Asia and engine MRO markets performed the best in Q3, while sales in Europe lagged other regions.
For its part, Jefferies pointed out in an Oct. 20 note to clients that air traffic data from the International Air Transport Association (IATA) through August and airline reports through September suggest that the steady rebound in revenue passenger kilometers (RPKs) has remained strong, while capacity is also improving—though not as quickly. “For the aftermarket, this is coupled with favorable fleet dynamics on top of price which leads to our positive stance on the AM reaching 107% of 2019 levels in 2023,” Jefferies said, adding that “there is likely further upside given these favorable levers.”

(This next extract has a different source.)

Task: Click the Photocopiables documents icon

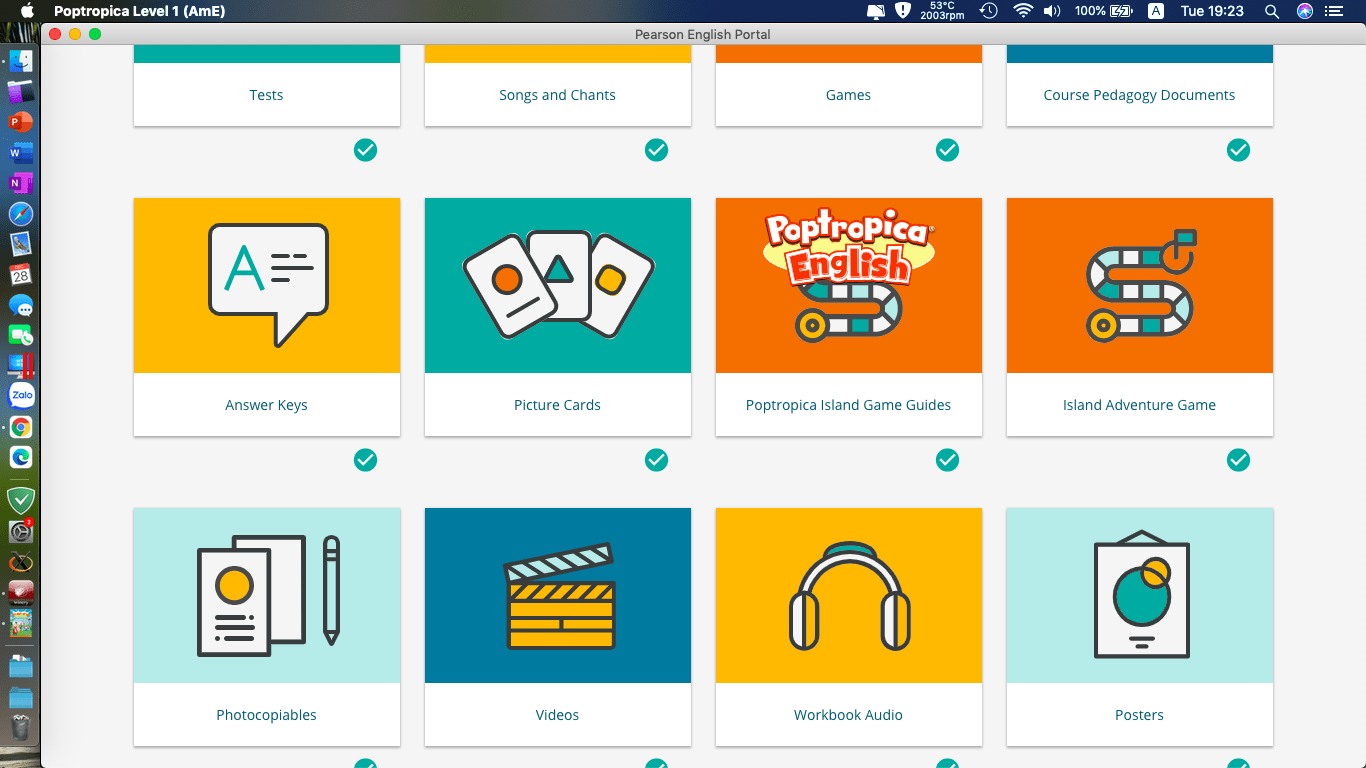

With regards to material pricing, RBC Capital Markets noted that it remains favorable for OEM [orgininal equipment manufacturers] and parts suppliers. In the July to September period, prices rose 9.4%, up slightly from 8.8% in the second quarter and in line with the roughly 9% average over the past four quarters.
“We believe pricing will remain a tailwind for many OEMs well into 2024, and we are not hearing about significant pushback from airlines on the planned 2024 OEM price increases,” Herbert and Strackhouse said, adding that they expect many OEMs to “remain aggressive on pricing” given rising costs industrywide.

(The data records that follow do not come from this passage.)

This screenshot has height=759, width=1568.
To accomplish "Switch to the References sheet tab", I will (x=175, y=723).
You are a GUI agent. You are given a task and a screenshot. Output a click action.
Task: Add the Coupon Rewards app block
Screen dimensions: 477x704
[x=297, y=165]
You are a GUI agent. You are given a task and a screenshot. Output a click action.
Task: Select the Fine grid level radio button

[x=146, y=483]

In an Oct. 17 research note, Bloomberg Intelligence said that aftermarket suppliers including engine, component and aerostructure manufacturers should continue to see strong demand from high-margin maintenance work through 2024, but that OEM deliveries will increasingly dilute these profits. “Airline schedules in the strongest markets are surpassing 2019 levels of capacity, boosting the need for upkeep,” the research note said.

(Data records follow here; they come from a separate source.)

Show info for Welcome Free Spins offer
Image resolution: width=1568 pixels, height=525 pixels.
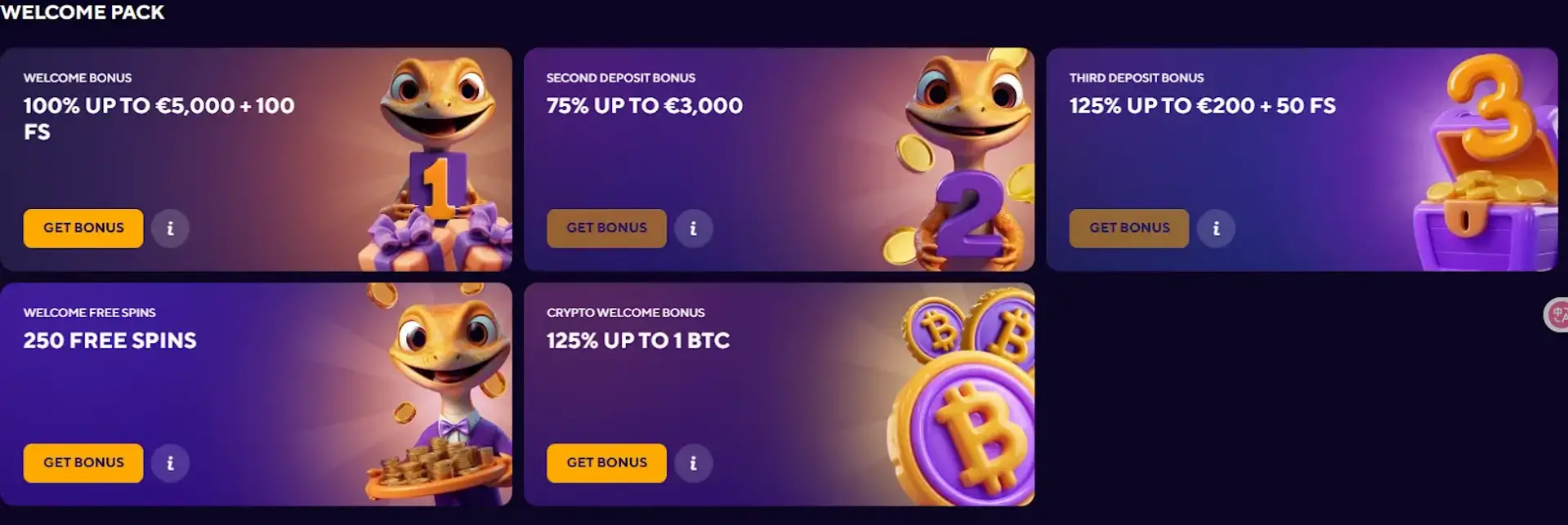[170, 463]
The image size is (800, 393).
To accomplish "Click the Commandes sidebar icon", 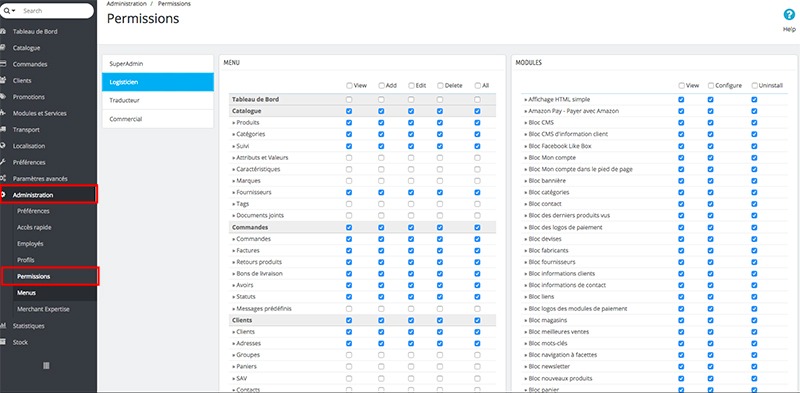I will click(3, 64).
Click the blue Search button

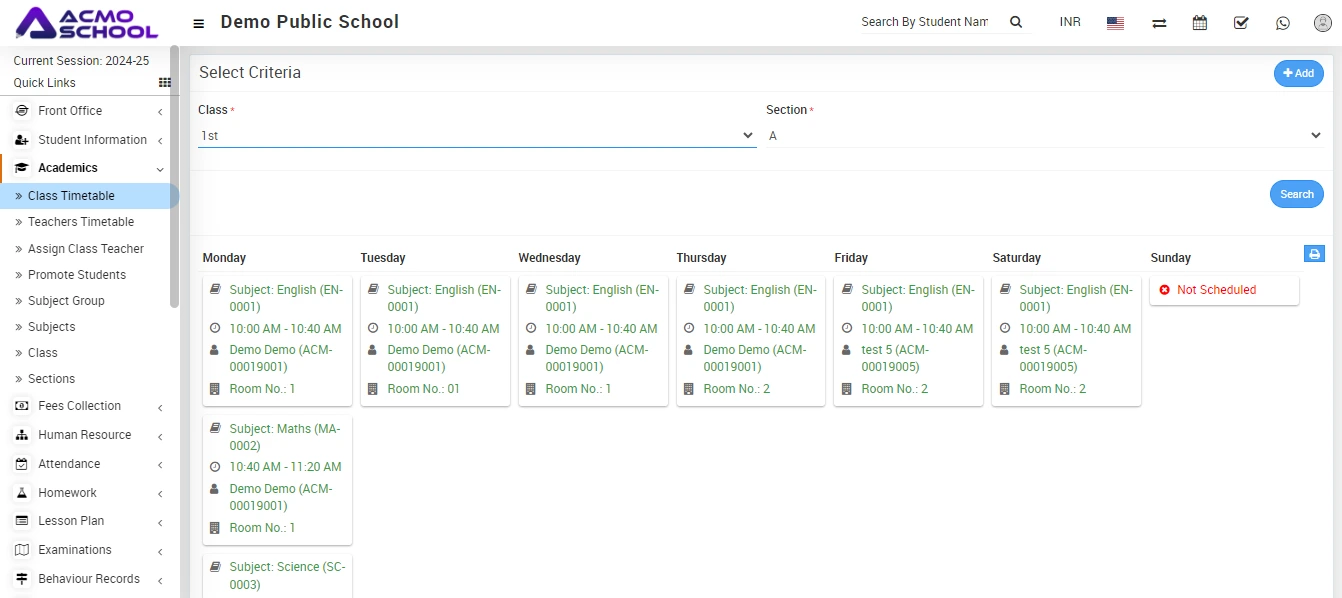1296,194
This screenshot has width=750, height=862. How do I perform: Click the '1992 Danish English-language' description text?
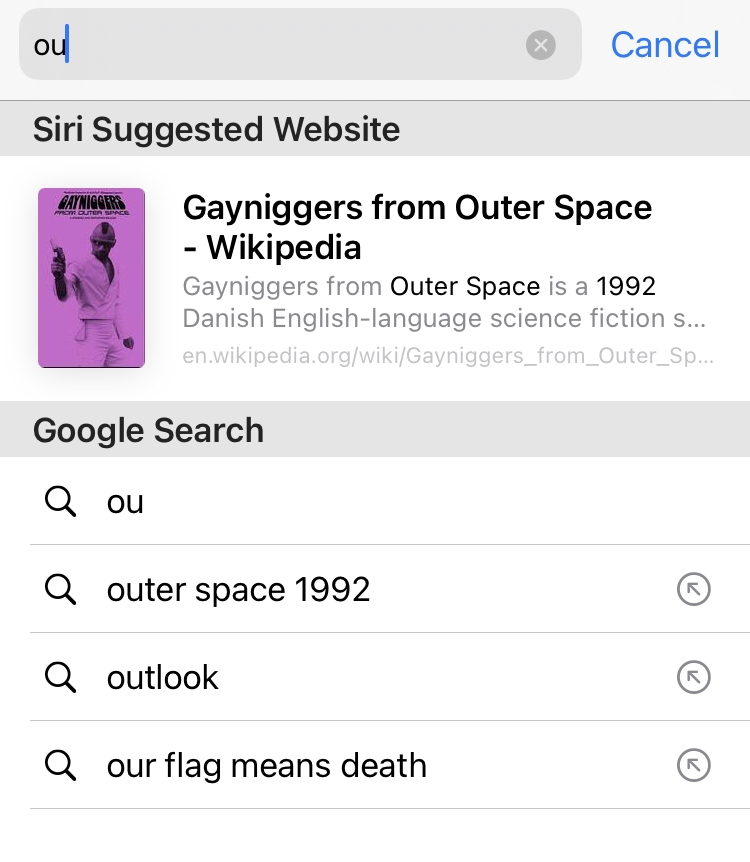coord(444,303)
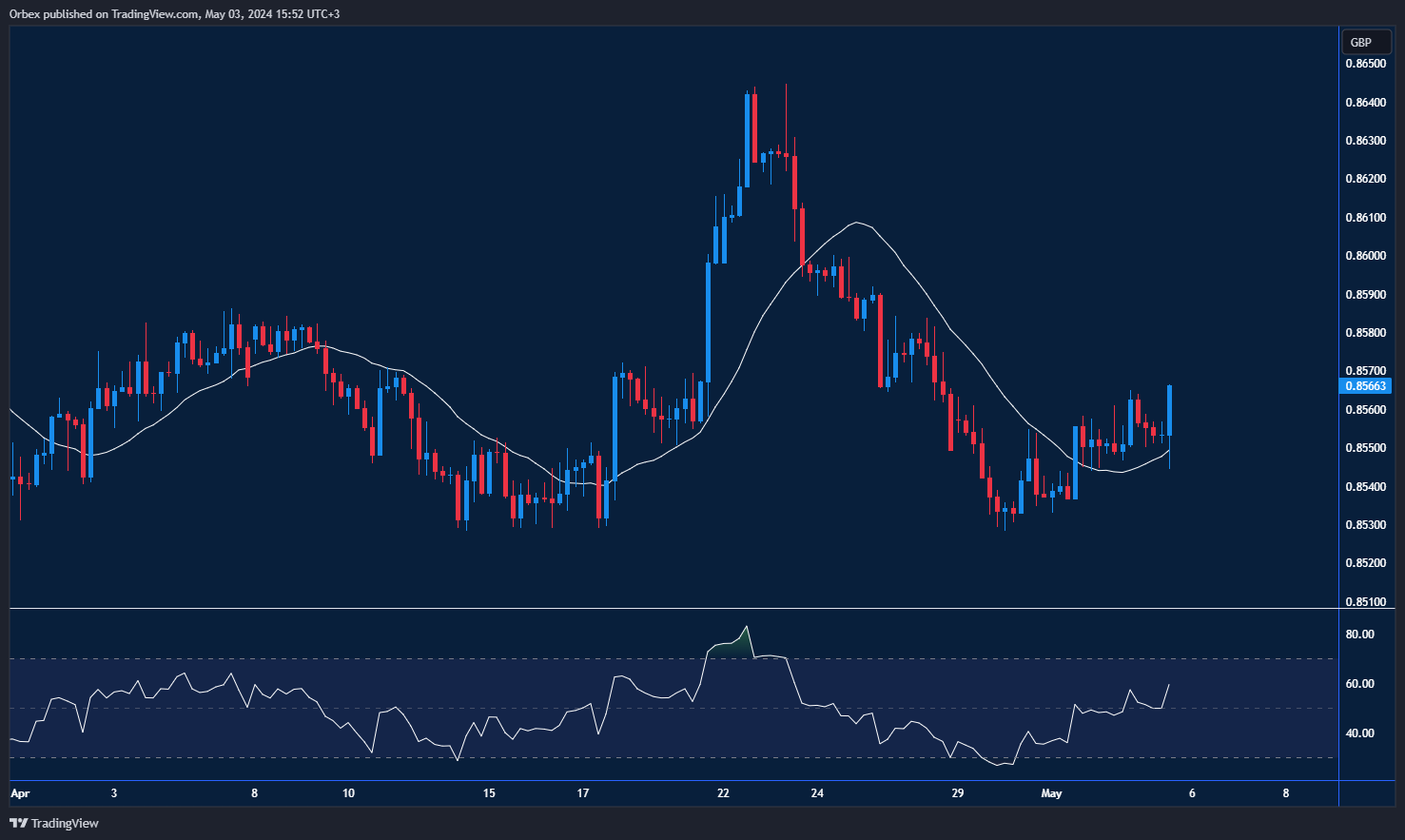1405x840 pixels.
Task: Select the Apr label on the time axis
Action: click(x=19, y=792)
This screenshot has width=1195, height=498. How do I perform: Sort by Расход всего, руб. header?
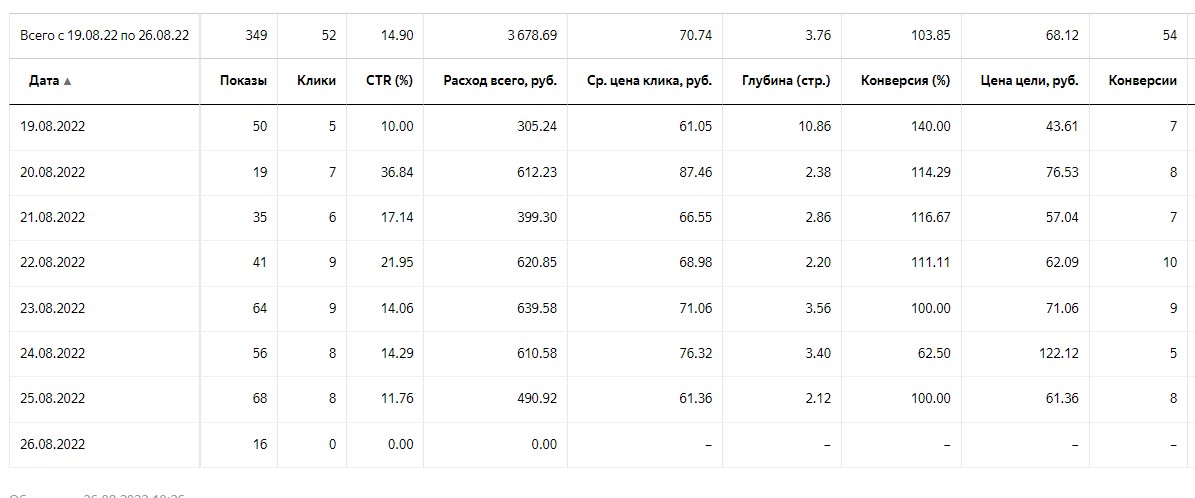coord(500,81)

At the same time, given durability issues with newer engines such as the Pratt & Whitney’s geared turbo fan (GTF) and CFM International’s leading edge aviation propulsion (LEAP), older generation retirements are likely to slow. With older jets being flown longer, spare parts demand for engine and airframe makers should rise. In Q3, there were just 67 total aircraft retirements, while the number of aircraft in storage fell by more than 900 as airlines pulled narrowbody aircraft back to service.
“Engine makers are likely to gain the most as the majority of maintenance spending, while airframers like Triumph and Spirit AeroSystems will see more muted growth,” Bloomberg Intelligence said.
As for aftermarket stocks, RBC Capital Markets believes that “commercial AM stocks will continue to be viewed as a safe haven for investors.” While the 2024 outlook for air travel may be facing headwinds, supply chain disruptions are forecast to continue driving elevated aftermarket spending, pushing de-stocking and pricing risk later into 2024.
Looking ahead, the global MRO market is expected to expand steadily from 2024-2033, according to data compiled by Aviation Week Network. The market will grow at a 3% compound annual rate during that period, with total demand reaching $1.2 trillion. Engine maintenance will account for the largest swath of demand at 46%, followed by components at 23%, line maintenance at 19%, modifications at 7% and airframe heavy at 5%. By region, Asia will be the largest demand driver at 34%, followed by Europe at 24%, North America at 22%, the Middle East at 12%, Latin America at 5% and Africa at 3%.